Bien vu bien dit. Merci. Tout est possible. Mais on nous fait croire le contraire.
C’est vrai, merci vieux
Sadly I think Israel’s actions have lost any remaining contact with rationality and now reflect one man’s need to outrun the law and maintain his hold on power. For every Hamas terrorist the IDF find they must be creating 1,000 or even 10,000 more. Insanity!
iNSANITY INDEED
Allen, I followed for many years on CBS. So glad to have found you.
My belief is that Israel’s Prime Minister is using this war with Hamas to cover up the trouble he was facing. I had read that many of his countrymen were not happy with him. Right after that October 7, 2023 took place. I truly believe he is hiding behind the war.

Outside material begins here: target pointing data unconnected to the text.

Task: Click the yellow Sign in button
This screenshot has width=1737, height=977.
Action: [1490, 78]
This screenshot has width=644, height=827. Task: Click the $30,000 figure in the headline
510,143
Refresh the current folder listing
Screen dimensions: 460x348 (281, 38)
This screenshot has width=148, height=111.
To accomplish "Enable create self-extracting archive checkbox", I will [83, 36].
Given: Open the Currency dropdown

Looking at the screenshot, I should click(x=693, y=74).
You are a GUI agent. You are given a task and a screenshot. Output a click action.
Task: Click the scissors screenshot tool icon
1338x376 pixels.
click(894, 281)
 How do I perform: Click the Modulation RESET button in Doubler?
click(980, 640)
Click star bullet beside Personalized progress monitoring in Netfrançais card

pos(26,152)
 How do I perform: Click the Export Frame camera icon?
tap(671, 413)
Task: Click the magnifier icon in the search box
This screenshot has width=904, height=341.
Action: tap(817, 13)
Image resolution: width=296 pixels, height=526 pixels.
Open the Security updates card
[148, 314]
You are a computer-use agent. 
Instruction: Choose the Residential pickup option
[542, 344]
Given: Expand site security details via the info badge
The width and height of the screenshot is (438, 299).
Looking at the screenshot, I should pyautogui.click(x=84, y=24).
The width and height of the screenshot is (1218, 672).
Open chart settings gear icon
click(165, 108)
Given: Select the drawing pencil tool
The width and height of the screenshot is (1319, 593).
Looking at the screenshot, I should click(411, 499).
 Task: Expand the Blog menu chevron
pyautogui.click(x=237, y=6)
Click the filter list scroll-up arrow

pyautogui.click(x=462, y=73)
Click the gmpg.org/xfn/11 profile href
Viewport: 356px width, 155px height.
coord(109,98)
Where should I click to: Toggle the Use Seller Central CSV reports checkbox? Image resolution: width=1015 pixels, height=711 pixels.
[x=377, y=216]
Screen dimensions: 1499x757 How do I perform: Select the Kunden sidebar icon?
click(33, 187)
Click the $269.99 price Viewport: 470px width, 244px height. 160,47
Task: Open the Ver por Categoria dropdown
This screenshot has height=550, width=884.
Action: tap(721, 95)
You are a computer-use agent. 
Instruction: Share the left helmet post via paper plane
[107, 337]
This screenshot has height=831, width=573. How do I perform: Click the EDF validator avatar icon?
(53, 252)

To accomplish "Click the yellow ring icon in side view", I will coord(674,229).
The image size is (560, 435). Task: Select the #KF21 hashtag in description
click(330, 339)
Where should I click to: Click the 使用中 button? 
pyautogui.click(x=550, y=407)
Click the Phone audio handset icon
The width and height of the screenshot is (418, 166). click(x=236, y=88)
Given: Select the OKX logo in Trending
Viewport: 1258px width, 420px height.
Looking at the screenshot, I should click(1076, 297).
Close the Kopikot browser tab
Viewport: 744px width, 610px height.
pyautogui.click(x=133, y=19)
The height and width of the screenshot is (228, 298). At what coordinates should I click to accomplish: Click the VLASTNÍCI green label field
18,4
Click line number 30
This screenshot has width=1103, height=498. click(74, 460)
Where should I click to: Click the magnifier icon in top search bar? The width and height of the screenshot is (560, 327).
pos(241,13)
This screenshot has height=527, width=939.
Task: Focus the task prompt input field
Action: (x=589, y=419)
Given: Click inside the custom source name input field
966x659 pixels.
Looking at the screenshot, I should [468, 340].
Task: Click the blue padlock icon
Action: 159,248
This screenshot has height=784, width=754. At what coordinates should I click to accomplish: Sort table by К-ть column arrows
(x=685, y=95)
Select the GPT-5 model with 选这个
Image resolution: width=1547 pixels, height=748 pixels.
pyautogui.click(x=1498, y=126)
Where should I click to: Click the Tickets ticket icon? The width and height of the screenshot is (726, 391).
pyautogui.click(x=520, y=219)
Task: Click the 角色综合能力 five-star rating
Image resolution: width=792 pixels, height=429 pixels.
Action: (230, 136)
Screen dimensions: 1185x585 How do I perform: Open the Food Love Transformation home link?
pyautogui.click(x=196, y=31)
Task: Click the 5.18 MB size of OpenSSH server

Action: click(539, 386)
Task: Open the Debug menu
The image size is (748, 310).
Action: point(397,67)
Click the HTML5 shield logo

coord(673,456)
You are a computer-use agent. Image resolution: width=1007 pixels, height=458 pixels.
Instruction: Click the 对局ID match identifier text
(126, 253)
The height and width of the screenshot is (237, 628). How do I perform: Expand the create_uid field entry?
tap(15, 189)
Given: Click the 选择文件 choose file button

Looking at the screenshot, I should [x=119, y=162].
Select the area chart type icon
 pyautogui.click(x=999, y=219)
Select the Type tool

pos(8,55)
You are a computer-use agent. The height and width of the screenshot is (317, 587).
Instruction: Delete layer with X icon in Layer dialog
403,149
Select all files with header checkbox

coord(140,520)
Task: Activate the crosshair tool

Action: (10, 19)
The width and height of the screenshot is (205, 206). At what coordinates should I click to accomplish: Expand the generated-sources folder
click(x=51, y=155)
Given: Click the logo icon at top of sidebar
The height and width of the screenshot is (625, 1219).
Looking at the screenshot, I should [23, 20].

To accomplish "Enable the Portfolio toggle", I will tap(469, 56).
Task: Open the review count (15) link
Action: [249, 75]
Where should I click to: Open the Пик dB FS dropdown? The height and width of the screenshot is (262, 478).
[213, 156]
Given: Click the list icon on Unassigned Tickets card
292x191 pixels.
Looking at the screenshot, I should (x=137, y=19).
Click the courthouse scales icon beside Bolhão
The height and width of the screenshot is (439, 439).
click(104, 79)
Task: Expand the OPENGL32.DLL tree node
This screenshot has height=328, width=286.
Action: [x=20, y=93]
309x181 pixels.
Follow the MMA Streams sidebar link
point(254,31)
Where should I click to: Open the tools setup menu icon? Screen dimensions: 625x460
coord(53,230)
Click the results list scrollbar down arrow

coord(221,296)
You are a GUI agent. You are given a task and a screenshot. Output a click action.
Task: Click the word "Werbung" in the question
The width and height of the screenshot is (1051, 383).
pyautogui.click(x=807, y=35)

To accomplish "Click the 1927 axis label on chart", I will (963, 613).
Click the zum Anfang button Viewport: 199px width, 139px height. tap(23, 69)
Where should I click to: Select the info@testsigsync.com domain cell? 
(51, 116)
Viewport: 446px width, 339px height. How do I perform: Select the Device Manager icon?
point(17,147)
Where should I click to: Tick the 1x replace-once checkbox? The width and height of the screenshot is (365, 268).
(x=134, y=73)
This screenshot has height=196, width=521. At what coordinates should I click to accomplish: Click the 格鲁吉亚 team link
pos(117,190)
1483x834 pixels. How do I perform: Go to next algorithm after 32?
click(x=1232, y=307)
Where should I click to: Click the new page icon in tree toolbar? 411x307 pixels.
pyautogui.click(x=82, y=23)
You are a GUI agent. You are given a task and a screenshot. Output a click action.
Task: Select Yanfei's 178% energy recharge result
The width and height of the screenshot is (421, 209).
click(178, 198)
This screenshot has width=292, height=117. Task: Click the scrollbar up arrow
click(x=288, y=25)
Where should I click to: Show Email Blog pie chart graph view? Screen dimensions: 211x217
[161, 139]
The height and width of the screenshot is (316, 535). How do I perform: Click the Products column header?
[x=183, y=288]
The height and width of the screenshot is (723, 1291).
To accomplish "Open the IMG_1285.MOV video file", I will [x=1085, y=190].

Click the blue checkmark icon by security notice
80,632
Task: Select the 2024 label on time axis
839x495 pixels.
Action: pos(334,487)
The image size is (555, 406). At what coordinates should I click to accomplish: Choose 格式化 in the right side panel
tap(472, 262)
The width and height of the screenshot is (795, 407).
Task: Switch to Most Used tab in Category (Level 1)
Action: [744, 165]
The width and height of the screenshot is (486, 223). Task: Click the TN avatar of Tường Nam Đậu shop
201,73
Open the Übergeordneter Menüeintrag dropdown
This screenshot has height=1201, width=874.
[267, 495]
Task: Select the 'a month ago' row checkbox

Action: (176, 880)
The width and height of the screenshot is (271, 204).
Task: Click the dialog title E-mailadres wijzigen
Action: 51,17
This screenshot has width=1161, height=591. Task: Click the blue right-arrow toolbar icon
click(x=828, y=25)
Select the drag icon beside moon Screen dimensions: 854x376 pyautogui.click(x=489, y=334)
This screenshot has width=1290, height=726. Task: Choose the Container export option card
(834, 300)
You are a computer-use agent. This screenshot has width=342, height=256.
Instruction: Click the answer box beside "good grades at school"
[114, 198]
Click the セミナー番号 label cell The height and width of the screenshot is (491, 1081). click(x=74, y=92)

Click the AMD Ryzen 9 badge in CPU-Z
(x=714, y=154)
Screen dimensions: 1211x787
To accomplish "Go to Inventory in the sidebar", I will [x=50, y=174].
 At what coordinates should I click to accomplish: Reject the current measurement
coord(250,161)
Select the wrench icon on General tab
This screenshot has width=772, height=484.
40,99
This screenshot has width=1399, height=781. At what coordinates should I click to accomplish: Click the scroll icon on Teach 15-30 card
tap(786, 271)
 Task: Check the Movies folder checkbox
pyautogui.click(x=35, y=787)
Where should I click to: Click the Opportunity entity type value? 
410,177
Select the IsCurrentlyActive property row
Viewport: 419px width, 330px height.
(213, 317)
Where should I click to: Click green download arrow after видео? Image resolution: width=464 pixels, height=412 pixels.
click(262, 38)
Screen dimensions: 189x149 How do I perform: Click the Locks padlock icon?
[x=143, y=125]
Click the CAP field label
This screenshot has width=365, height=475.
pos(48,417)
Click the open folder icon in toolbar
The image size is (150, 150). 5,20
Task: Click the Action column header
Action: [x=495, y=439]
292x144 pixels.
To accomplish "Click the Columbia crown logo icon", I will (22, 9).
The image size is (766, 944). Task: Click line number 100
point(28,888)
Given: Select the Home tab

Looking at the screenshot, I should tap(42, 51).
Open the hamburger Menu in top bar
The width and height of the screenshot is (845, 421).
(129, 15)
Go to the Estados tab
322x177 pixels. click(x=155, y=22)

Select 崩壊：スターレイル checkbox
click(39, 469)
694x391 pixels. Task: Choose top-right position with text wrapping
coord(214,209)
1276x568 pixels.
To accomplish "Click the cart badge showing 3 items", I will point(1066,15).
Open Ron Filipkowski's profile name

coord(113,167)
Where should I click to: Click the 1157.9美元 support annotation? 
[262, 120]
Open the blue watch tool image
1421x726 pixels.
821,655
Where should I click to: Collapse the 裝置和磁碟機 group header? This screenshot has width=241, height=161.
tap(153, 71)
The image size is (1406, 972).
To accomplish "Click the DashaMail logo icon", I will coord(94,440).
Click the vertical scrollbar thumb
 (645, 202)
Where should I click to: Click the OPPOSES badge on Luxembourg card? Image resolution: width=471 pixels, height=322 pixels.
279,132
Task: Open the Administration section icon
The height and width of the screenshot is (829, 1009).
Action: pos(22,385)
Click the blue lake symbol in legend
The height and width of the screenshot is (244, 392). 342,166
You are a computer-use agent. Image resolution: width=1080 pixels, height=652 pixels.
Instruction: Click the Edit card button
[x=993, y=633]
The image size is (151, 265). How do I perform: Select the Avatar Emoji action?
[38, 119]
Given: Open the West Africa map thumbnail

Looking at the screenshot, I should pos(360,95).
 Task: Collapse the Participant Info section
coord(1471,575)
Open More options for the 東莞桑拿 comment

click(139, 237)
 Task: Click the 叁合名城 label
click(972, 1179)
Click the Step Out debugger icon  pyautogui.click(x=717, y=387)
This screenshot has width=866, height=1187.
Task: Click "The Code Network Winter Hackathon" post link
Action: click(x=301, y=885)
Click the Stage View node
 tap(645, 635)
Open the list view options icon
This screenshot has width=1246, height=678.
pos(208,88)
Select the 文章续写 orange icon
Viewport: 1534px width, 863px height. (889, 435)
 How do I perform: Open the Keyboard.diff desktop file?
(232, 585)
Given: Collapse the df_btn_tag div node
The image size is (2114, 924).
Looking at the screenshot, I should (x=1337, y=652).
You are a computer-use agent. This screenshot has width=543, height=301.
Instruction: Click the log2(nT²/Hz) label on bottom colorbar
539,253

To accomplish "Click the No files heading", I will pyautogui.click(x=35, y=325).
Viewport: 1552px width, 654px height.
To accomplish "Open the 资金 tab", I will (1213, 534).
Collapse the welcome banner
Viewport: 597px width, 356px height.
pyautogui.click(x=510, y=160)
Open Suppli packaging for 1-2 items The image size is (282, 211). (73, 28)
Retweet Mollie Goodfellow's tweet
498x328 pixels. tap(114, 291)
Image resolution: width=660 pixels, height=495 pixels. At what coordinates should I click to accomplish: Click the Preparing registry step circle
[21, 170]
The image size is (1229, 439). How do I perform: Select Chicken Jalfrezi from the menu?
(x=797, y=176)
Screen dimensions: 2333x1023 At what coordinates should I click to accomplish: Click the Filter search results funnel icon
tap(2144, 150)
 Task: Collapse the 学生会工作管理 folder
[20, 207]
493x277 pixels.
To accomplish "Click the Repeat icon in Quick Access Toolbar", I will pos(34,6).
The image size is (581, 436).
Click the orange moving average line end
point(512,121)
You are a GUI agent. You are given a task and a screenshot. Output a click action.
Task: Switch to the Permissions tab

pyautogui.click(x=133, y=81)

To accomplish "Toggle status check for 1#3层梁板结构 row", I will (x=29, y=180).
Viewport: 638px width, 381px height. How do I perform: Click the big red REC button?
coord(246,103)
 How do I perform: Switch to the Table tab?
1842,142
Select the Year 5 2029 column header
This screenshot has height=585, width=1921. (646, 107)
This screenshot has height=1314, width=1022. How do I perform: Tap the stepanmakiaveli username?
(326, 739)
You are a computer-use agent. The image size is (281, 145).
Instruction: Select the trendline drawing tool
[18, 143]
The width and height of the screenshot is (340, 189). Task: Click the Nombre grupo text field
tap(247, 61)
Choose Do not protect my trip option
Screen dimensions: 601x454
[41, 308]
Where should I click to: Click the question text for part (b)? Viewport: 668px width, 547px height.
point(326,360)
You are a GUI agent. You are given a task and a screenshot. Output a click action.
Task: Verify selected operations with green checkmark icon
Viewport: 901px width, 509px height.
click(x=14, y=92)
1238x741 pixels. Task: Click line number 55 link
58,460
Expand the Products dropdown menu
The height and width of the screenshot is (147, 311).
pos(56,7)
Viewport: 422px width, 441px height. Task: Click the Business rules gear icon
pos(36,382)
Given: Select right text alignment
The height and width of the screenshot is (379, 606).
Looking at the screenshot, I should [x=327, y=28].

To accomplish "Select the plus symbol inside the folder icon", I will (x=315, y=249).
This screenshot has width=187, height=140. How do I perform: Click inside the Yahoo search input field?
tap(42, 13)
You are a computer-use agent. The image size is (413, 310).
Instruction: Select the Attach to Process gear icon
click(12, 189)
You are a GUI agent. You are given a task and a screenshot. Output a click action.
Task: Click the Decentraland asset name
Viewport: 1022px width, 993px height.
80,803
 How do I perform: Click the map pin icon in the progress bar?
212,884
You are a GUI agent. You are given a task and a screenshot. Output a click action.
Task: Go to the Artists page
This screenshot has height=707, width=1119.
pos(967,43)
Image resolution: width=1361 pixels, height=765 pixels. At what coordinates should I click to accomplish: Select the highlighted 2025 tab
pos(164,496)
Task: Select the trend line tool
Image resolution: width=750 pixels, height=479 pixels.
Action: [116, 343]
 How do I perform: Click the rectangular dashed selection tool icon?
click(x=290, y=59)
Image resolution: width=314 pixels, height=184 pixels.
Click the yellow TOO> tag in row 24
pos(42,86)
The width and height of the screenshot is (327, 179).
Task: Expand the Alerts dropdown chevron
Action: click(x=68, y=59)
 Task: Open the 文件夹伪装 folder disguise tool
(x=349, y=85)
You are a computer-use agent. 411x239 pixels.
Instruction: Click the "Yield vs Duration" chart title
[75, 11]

Two key points: Netanyahu created and financed Hamas in order to weaken the Palestinian authority and claimed publicly that this was the best way to avoid a peaceful solution with the Palestinians.
Even Trump realized that Netanyahu had no intention of attempting to reach a peaceful solution with the Palestinians and never had.
Which begs the question of why do Western governments, especially the U.S., continue to touch their forelock and let Bibi do whatever. Telling him no from time would actually be pro-Israel.
Answer to that is there are an awful lot of American Jews who vote and they don’t listen to that argument.
Partly true, but there are a significant number of American and other diaspora Jews who hold no brief for Netanyahu, and are concerned with the effect of the war both on civilians Gaza and Israelis.
to answer your question allen, it’s about politics
as each side counts votes in what promises to be
a close election and perhaps more important it’s
also about fundraising where you don’t ever what
to even slightly offer a significant donor base…
our politicians will always come down on the
side of the big bucks…
As ever, money, not morality, rules.